*Task description*:
Each entry needs to be given again, character for character.

*Extracted records*:

────────────────

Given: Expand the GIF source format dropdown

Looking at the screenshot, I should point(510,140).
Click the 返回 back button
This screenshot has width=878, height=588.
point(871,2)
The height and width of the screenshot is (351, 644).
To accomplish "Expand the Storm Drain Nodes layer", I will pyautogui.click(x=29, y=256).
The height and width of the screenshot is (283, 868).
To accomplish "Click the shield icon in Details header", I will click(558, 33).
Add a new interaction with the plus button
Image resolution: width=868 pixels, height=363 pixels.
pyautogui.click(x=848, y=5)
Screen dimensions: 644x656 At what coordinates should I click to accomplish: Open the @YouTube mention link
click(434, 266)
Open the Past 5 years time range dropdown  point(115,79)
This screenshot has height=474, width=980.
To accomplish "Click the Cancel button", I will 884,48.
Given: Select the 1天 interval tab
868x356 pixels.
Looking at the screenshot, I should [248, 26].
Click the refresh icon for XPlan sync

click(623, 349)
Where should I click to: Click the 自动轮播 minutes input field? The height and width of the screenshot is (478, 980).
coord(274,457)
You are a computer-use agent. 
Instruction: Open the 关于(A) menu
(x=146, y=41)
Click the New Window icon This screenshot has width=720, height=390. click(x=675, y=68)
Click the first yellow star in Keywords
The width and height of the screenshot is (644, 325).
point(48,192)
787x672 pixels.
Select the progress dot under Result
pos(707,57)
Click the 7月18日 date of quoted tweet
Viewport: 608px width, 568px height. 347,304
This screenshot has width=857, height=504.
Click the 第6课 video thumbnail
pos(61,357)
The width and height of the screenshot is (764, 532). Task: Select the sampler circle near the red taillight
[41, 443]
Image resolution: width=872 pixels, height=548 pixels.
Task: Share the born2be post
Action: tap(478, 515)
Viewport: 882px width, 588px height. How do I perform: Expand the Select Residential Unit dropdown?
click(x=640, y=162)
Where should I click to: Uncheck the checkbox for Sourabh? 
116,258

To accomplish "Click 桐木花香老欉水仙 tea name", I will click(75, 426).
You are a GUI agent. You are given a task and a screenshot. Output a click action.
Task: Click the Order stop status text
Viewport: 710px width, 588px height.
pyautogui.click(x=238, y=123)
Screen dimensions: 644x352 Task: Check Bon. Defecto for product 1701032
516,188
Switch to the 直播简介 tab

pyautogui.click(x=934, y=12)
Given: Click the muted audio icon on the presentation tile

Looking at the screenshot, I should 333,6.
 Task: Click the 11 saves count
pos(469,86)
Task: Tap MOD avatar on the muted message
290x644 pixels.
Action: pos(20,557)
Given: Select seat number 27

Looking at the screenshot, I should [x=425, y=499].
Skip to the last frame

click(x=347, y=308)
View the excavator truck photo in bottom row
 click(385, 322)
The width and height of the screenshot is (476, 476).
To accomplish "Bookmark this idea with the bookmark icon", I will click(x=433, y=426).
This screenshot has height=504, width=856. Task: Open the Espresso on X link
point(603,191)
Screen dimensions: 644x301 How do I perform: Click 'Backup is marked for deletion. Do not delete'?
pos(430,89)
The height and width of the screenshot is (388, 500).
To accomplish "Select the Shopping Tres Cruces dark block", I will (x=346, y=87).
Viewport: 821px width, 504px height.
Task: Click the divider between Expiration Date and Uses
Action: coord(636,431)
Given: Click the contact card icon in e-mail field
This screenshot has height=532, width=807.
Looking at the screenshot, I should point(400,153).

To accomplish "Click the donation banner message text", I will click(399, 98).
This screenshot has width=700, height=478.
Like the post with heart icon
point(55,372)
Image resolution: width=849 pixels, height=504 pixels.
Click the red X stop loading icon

────────────────

*Problem solution*:
Given: Expand the GIF source format dropdown

Looking at the screenshot, I should point(510,140).
Click the 返回 back button
This screenshot has width=878, height=588.
point(871,2)
The height and width of the screenshot is (351, 644).
To accomplish "Expand the Storm Drain Nodes layer", I will pyautogui.click(x=29, y=256).
The height and width of the screenshot is (283, 868).
To accomplish "Click the shield icon in Details header", I will click(558, 33).
Add a new interaction with the plus button
Image resolution: width=868 pixels, height=363 pixels.
pyautogui.click(x=848, y=5)
Screen dimensions: 644x656 At what coordinates should I click to accomplish: Open the @YouTube mention link
click(434, 266)
Open the Past 5 years time range dropdown  point(115,79)
This screenshot has height=474, width=980.
To accomplish "Click the Cancel button", I will 884,48.
Given: Select the 1天 interval tab
868x356 pixels.
Looking at the screenshot, I should [248, 26].
Click the refresh icon for XPlan sync

click(623, 349)
Where should I click to: Click the 自动轮播 minutes input field? The height and width of the screenshot is (478, 980).
coord(274,457)
You are a computer-use agent. 
Instruction: Open the 关于(A) menu
(x=146, y=41)
Click the New Window icon This screenshot has width=720, height=390. click(x=675, y=68)
Click the first yellow star in Keywords
The width and height of the screenshot is (644, 325).
point(48,192)
787x672 pixels.
Select the progress dot under Result
pos(707,57)
Click the 7月18日 date of quoted tweet
Viewport: 608px width, 568px height. 347,304
This screenshot has width=857, height=504.
Click the 第6课 video thumbnail
pos(61,357)
The width and height of the screenshot is (764, 532). Task: Select the sampler circle near the red taillight
[41, 443]
Image resolution: width=872 pixels, height=548 pixels.
Task: Share the born2be post
Action: tap(478, 515)
Viewport: 882px width, 588px height. How do I perform: Expand the Select Residential Unit dropdown?
click(x=640, y=162)
Where should I click to: Uncheck the checkbox for Sourabh? 
116,258

To accomplish "Click 桐木花香老欉水仙 tea name", I will click(75, 426).
You are a GUI agent. You are given a task and a screenshot. Output a click action.
Task: Click the Order stop status text
Viewport: 710px width, 588px height.
pyautogui.click(x=238, y=123)
Screen dimensions: 644x352 Task: Check Bon. Defecto for product 1701032
516,188
Switch to the 直播简介 tab

pyautogui.click(x=934, y=12)
Given: Click the muted audio icon on the presentation tile

Looking at the screenshot, I should 333,6.
 Task: Click the 11 saves count
pos(469,86)
Task: Tap MOD avatar on the muted message
290x644 pixels.
Action: pos(20,557)
Given: Select seat number 27

Looking at the screenshot, I should [x=425, y=499].
Skip to the last frame

click(x=347, y=308)
View the excavator truck photo in bottom row
 click(385, 322)
The width and height of the screenshot is (476, 476).
To accomplish "Bookmark this idea with the bookmark icon", I will click(x=433, y=426).
This screenshot has height=504, width=856. Task: Open the Espresso on X link
point(603,191)
Screen dimensions: 644x301 How do I perform: Click 'Backup is marked for deletion. Do not delete'?
pos(430,89)
The height and width of the screenshot is (388, 500).
To accomplish "Select the Shopping Tres Cruces dark block", I will (x=346, y=87).
Viewport: 821px width, 504px height.
Task: Click the divider between Expiration Date and Uses
Action: coord(636,431)
Given: Click the contact card icon in e-mail field
This screenshot has height=532, width=807.
Looking at the screenshot, I should point(400,153).

To accomplish "Click the donation banner message text", I will click(399, 98).
This screenshot has width=700, height=478.
Like the post with heart icon
point(55,372)
Image resolution: width=849 pixels, height=504 pixels.
Click the red X stop loading icon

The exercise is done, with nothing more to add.